Le sens chrétien de la personne
En tradition chrétienne, la notion de personne est centrale. Elle est au cœur de la théologie chrétienne qui contemple un seul Dieu (une seule nature divine) en trois personnes et considère les deux natures humaine et divine unies sans confusion dans la personne de Jésus-Christ. Elle met ainsi en évidence l’articulation entre les notions de nature et de personne.
PERSONNE ET INDIVIDU
La personne, selon l’usage courant, s’identifie à l’individu, or ces deux notions sont très différentes dans l’anthropologie chrétienne.
L’individu est une partie indivise de la nature, l’être naturel. Il est une catégorie sociologique et biologique qui appartient entièrement à la nature, il est déterminé par l’hérédité aussi bien génétique que sociale. Il se distingue par opposition, délimitation et isolement. L’individu s’isole, il tend vers l’auto- justification. Il fait nombre avec les autres et se décline sur le mode quantitatif.
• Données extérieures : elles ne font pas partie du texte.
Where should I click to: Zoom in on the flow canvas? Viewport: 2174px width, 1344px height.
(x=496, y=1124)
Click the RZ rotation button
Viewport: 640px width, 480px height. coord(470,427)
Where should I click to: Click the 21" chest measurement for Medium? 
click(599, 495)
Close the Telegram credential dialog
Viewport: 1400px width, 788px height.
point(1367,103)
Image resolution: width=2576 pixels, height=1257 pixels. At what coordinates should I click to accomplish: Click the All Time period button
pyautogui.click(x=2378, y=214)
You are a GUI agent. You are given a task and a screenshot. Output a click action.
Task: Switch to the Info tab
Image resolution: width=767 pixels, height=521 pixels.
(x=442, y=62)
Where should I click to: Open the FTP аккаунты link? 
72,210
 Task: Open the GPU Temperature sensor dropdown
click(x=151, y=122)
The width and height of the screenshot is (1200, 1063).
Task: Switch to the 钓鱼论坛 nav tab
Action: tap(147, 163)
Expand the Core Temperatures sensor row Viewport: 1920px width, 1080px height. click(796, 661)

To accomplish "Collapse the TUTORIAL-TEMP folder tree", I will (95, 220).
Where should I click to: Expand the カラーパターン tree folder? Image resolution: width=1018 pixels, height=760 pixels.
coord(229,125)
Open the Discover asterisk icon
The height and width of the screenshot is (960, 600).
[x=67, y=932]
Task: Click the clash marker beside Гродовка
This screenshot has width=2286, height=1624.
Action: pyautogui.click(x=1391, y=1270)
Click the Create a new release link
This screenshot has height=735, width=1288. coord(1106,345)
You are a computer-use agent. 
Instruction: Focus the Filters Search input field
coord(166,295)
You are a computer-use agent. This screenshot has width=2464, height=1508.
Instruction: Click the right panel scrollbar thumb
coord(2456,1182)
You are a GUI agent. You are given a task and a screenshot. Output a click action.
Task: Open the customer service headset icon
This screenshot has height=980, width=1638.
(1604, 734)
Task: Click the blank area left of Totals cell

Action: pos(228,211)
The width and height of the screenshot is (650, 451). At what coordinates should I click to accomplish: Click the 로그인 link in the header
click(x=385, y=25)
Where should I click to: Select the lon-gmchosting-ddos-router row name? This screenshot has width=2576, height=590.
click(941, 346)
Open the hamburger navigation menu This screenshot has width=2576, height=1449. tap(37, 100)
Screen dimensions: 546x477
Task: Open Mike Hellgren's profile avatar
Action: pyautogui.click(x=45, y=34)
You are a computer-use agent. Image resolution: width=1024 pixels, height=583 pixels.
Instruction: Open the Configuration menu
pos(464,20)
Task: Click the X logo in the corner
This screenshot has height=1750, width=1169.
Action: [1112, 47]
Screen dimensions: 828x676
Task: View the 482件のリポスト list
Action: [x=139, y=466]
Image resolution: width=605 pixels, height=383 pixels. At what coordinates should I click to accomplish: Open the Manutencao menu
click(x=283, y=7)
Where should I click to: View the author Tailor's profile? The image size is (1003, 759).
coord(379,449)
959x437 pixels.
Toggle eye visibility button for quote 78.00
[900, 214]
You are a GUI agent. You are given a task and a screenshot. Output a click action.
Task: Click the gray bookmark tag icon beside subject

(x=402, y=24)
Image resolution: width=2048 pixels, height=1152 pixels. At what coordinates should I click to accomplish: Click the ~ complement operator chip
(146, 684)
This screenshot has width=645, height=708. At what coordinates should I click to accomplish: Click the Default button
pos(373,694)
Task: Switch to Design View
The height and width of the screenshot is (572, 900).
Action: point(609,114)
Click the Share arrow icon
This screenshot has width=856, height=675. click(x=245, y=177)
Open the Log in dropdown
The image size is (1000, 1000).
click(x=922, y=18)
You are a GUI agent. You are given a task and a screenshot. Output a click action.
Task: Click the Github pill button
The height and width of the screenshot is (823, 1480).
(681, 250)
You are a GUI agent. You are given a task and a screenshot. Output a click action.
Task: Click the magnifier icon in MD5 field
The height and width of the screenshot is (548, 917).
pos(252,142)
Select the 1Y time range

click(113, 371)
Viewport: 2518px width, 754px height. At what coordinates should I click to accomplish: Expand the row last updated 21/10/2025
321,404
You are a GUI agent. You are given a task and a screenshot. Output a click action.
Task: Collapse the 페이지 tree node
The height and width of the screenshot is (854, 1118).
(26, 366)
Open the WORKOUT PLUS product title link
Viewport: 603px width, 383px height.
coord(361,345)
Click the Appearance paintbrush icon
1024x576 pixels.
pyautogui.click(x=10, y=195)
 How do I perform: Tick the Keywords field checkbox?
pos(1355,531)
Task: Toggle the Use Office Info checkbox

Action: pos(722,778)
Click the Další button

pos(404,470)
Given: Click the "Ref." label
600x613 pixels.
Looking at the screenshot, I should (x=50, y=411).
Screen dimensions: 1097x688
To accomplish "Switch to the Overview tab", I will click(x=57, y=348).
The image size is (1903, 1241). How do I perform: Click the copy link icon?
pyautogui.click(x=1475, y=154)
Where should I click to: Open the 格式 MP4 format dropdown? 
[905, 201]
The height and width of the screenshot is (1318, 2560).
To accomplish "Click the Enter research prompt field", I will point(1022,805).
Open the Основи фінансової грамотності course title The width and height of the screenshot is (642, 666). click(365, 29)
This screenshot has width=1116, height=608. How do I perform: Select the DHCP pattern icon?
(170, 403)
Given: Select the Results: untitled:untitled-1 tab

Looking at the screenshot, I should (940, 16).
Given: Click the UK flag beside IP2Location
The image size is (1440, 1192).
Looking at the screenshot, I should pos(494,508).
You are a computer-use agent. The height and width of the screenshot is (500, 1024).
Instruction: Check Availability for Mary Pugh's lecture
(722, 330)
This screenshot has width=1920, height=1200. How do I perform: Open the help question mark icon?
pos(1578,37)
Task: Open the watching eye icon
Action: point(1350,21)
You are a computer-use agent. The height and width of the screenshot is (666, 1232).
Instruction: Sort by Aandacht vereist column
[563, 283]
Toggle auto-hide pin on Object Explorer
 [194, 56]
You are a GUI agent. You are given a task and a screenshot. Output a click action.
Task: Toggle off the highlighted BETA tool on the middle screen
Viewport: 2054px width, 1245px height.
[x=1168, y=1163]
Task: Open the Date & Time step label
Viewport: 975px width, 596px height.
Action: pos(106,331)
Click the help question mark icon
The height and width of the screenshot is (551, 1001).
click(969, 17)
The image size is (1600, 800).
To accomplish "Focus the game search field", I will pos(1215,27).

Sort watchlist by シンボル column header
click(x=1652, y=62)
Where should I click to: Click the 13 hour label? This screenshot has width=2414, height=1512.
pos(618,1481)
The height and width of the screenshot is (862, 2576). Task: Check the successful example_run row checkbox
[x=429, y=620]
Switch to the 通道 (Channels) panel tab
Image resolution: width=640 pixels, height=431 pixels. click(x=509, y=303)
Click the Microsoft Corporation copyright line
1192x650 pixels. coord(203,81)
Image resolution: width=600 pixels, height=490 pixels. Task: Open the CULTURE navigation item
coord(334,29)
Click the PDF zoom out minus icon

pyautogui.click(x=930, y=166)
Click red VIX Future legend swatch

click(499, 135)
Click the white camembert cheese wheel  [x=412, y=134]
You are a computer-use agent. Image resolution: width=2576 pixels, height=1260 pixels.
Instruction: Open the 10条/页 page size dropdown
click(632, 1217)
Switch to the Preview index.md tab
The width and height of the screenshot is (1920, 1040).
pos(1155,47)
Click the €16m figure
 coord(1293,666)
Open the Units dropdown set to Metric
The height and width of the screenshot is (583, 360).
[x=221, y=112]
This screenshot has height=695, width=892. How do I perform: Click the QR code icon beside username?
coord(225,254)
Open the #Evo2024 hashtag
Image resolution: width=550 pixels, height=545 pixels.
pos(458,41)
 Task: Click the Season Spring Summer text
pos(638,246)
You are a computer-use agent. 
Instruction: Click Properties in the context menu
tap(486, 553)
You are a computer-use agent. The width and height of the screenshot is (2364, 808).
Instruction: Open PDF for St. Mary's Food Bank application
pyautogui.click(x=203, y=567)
La personne est d’ordre spirituel, elle n’appartient pas aux catégories de ce monde. Elle est tout le contraire de l’auto affirmation égoïste. Elle dit l’être humain comme sujet et être de relation. Au sens théologique, la personne est le fruit d’un appel de Dieu qui fonde sa réalité d’être. Nous trouvons là une correspondance entre la personne et le nom secret, inscrit sur le caillou blanc (Apocalypse 2/17). C’est ce nom dont parle le prophète Isaïe : « Le Seigneur m’a appelé dès le sein maternel, dès les entrailles de ma mère il a prononcé mon nom » (49/1 voir aussi 45/3). Nom qui est la marque de l’unicité de la personne. En tant que personne, chacun est unique, irréductible aux autres et n’admet aucune comparaison. « Le mystère de l’existence de la personne consiste justement dans le fait qu’elle est irremplaçable, unique, incomparable » affirme Nicolas Berdiaev. Laissons la parole à Martin Buber, juif hassidique, qui exprime merveilleusement cette dimension d’unicité : « Avec chaque homme, vient au monde quelque chose de nouveau, qui n’a pas encore existé, quelque chose d’initial et d’unique… Dans chaque être, il est un trésor qui ne se trouve en aucun autre »(le chemin de l’homme p19).
LA PERSONNE EST RELATION
La personne fait son apparition en entrant en rapport avec les autres personnes. La personne vit et advient par la relation, elle trouve son épanouissement dans la communion des personnes. Elle est la possibilité d’articuler l’identité singulière et la relation à l’autre, de s’ouvrir à l’autre sans se perdre soi-même, de se découvrir comme sujet singulier par la relation à l’autre. Il est difficile de définir ce qu’est une personne mais on peut apprendre à connaître une personne en entrant dans une relation avec elle et apprendre à se connaître soi-même comme personne en entrant en relation avec l’autre.
AVENEMENT DU SUJET
Pour les chrétiens, se découvrir en tant que personne, c’est advenir comme sujet libre et responsable de sa propre histoire. Ce qui correspond à cette parole que Dieu adresse à Abraham : « Va vers toi » (Gen 12/1). Si la personne est le fruit d’un appel de Dieu, se réaliser comme personne c’est co-respondre à cet appel, s’ajuster à cet appel, ce qui constitue le sommet de l’accomplissement humain, le but de la vie chrétienne. Le salut s’identifie à la réalisation de la personne en l’homme. Le but du salut est que la vie personnelle, réalisée en Dieu dans la Trinité, se réalise aussi au sein de l’existence humaine. L’homme en Christ est un homme parfait seulement en tant que personne, c’est à dire en tant qu’amour et liberté. L’homme parfait est seulement celui qui est vraiment une personne.
Dans l’existence, nous ne rencontrons pas l’humanité mais des personnes humaines. Hors de la dimension de la personne, la réalité de la nature humaine est une abstraction. La personne est le mode d’existence de la nature, elle met en mouvement d’une manière unique ce qui appartient à la nature commune. La nature humaine s’exprime dans la multiplicité des personnes uniques, elle prend visage dans ces personnes. Dans chaque personne on voit la nature humaine tout entière. Détruire une personne humaine, c’est commettre un meurtre contre toute l’humanité.
LE MYSTERE DU VISAGE
Le mystère de la personne n’a d’équivalent que le mystère du visage. Il est insondable et infini, il échappe à toute saisie. Je conclurai avec une citation de Nicolas Berdiaev :
« Le christianisme exalte l’homme, voit en lui l’image de Dieu, le déclare porteur d’un principe spirituel qui l’élève au dessus du monde naturel et social et lui attribue une liberté spirituelle. Le triomphe du principe spirituel signifie, non la soumission de l’homme à l’univers, mais la révélation de l’Univers dans la personne. La personne est l’horizon sur lequel se révèle la vérité de l’être ».